These crepes take me straight back to the semester I spent studying in Paris. I enjoyed the best food throughout my time in Europe – steak frites, baguette sandwiches stuffed with foie gras, and lots and lots of almond croissants. But once or twice a week, when I was craving a simple, homey meal, I would stop at a little crepe stand for dinner. It was fascinating to watch the crepe-making masters spread the light batter into a paper thin pancake, flipping it once and then piling on the toppings. The classic combination is fromage, jambon, and un oeuf, cracked right over top. The stuffed pancake is folded up and slipped into a paper sleeve for the perfect portable meal.
I rarely make crepes at home, but every time I do I’m reminded that I should much more often. The truth is, whipping up the batter and cooking up the pancakes are much easier than it first appears. All it takes is a little practice! I made this batch with whole wheat flour.
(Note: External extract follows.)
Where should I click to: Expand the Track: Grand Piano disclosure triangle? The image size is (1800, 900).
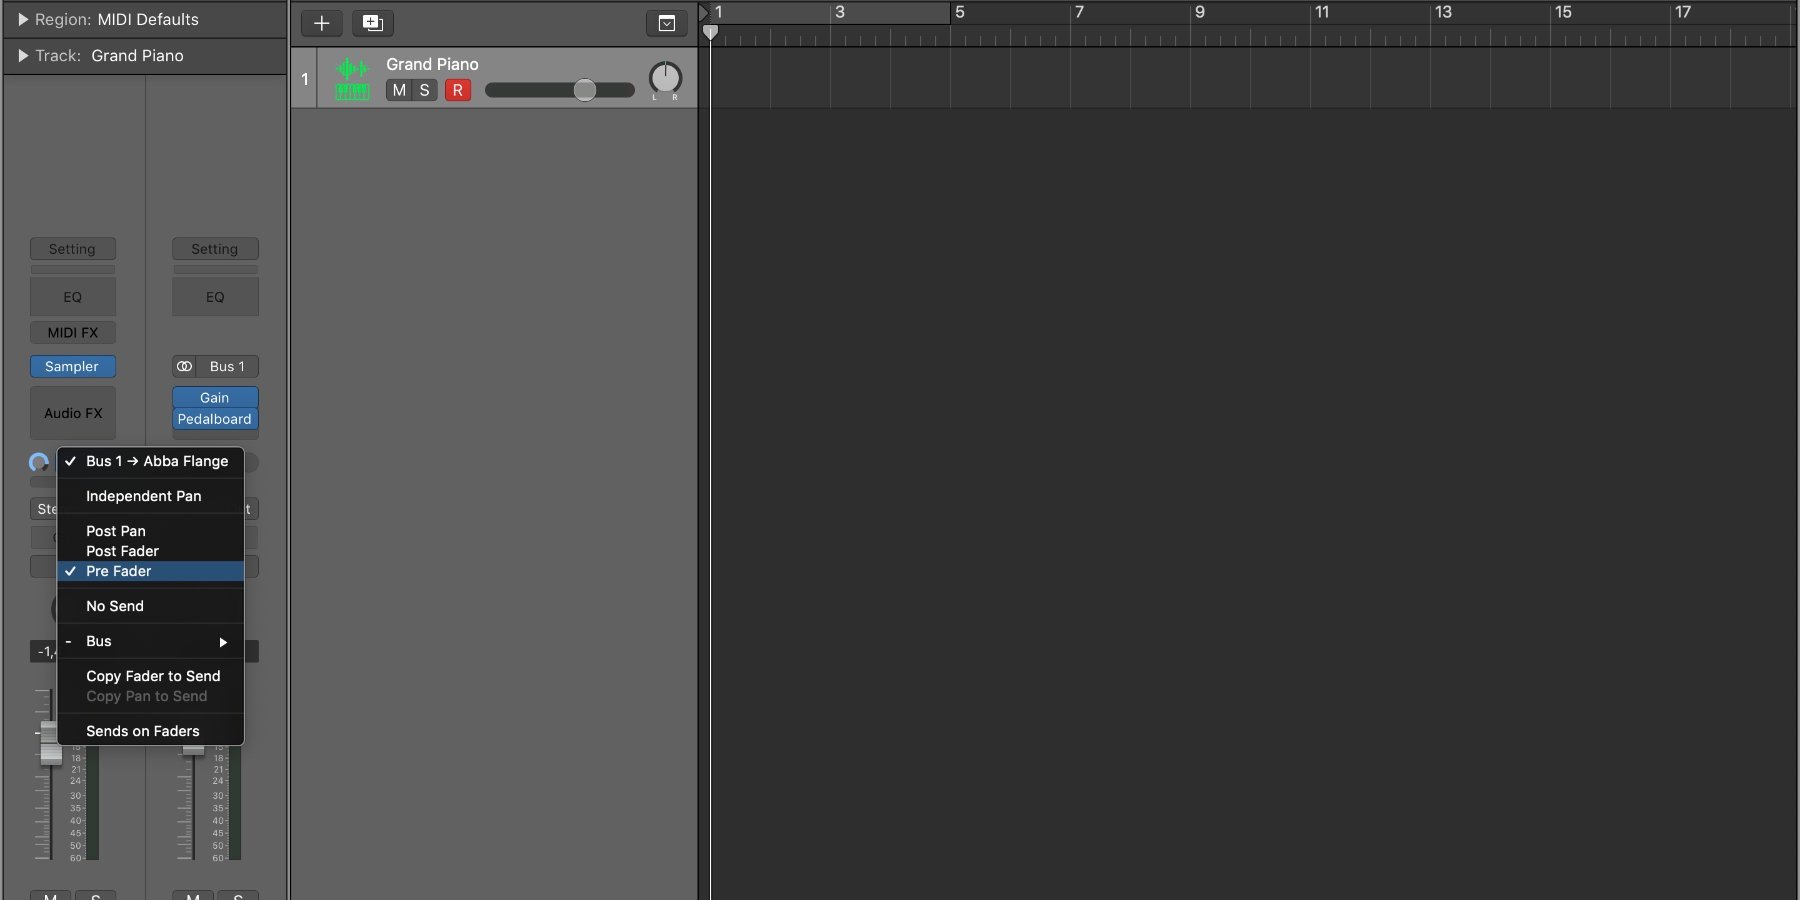pyautogui.click(x=23, y=56)
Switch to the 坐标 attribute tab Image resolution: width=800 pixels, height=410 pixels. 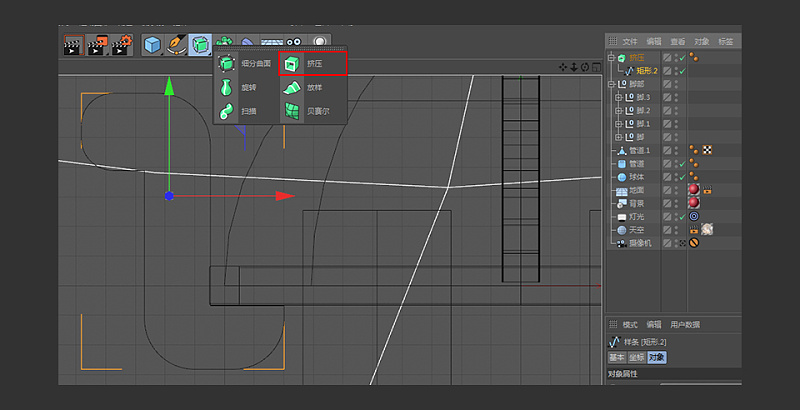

The resulting crepes are a little more nutty and substantial, very reminiscent of the savory buckwheat crepes served at many traditional Parisian establishments. I love the versatility of this dish: fill them with fresh summer berries, drizzle them with maple syrup, or top them with my favorite simple combination of sugar and freshly squeezed lemon juice. Last weekend, I paired these whole wheat crepes with my quick pear maple compote for the perfect rainy morning breakfast!
Whole Wheat Crepes
Adapted from The Fannie Farmer Cookbook
Makes 4 servings (12 crepes)
- 3 eggs
- 1 cup milk or almond milk
- 2 tablespoons butter, melted
- 1 teaspoon vanilla extract
- 3/4 cup whole wheat flour
- 2 tablespoons sugar
- 1/2 teaspoon salt
- In a blender, add eggs, milk, butter, and vanilla extract. Pulse two times.
- Add remaining ingredients and blend for 30 seconds.
- Place blender in the fridge and let rest for 30 minutes.
- Heat a nonstick skillet over medium heat. Add a small sliver of butter and swirl to coat.
- Add 1/4 cup batter and swirl pan to form a thin pancake. Let cook 2-3 minutes, loosen edges, and flip. Let cook about one minute more, until golden brown on both sides.
- Repeat with remaining batter, adding more butter as needed.
- The first crepe is almost always a disaster. Don’t get discouraged, just scrap it and keep going!
- For a more traditional crepe, the whole wheat flour in this recipe can be replaced with white flour.
- For a savory crepe, simply leave out the vanilla extract and sugar.